« Il n'est desir plus naturel que le desir de cognoissance. Nous essayons tous les moyens qui nous y peuvent mener. Quand la raison nous faut, nous y employons l'experience. »
Montaigne, Les Essais, 1595
Savoir si la plante nommée caille-lait (gaillet jaune, galium verum) caille vraiment le lait peut sembler une question dérisoire. À consulter des éditions récentes du « Petit Larousse » et du « Petit Robert », le doute n'est pas permis, pour ce premier le nom de cette plante vient du fait qu'elle possède « un suc qui fait cailler le lait » pour le second, plus prudent, il est précisé qu' « on attribue la propriété de cailler le lait » [1]. Pourtant, à l'instar de Montaigne, il convient souvent, lorsqu'il est loisible, de vérifier par l'expérience les vertus supposées d'une plante. C'est ce que fit Jean Domec au cours des années 1990. Le résultat fut pitoyable, le lait de chèvre fraîchement trait gardait sa fluidité originelle. De plus une consultation attentive de nombreux textes relatifs à l'usage du caille-lait dans la confection des fromages montrait qu'il n'était utilisé qu'additionné à une présure souvent d'origine animale, ce qui ne permet pas, on en conviendra, d'isoler son action.
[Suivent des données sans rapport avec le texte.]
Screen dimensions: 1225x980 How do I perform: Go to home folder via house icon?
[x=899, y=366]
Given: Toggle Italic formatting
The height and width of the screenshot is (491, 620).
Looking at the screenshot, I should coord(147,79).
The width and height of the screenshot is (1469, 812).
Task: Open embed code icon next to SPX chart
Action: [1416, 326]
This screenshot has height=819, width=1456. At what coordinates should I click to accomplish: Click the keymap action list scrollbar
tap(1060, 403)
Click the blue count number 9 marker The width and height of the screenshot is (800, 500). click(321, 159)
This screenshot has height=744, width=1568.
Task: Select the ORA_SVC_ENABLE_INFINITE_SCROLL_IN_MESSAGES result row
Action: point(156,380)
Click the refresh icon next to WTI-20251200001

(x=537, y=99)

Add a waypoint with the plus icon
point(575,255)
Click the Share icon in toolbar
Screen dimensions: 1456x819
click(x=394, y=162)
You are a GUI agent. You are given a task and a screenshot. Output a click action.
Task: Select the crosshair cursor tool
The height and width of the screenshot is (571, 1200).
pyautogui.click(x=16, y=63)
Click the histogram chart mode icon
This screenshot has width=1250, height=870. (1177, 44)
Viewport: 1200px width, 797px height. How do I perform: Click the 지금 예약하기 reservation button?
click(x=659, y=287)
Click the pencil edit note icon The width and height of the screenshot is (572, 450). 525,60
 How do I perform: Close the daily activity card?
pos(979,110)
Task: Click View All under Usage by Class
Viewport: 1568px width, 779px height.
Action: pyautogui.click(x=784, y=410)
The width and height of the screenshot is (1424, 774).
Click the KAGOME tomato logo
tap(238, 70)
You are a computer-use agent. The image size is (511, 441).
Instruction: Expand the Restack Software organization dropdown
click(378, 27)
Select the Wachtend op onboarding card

D'autres textes, en particulier celui de Parmentier [2], prétendent que l'action coagulante du galium verum est un préjugé transmis « qu'une seule expérience auroit pu si facilement détruire ». L'auteur de l'« Examen critique de la pomme de terre » conclut : « tous les écrivains se sont copiés servilement, et que c'est ainsi qu'ils ont transmis une erreur ». L'actualité de cette conclusion est particulièrement pertinente lorsqu'un des outils, aujourd'hui, les plus utilisé pour accèder à des informations est celui sur lequel vous lisez ce texte : internet. La facilité nouvelle du copiage dans le traitement de l'information sans nécessité de citer et créditer les sources permet tous les colportages serviles et crédibles possibles. Une recherche des ressources disponibles à partir des mots-clés « galium verum », « gaillet » ou « caille-lait » permet de « vérifier » que cette plante caille bien le lait (y compris dans cette sente !) : ce qui est bien en question et sujet à caution ici.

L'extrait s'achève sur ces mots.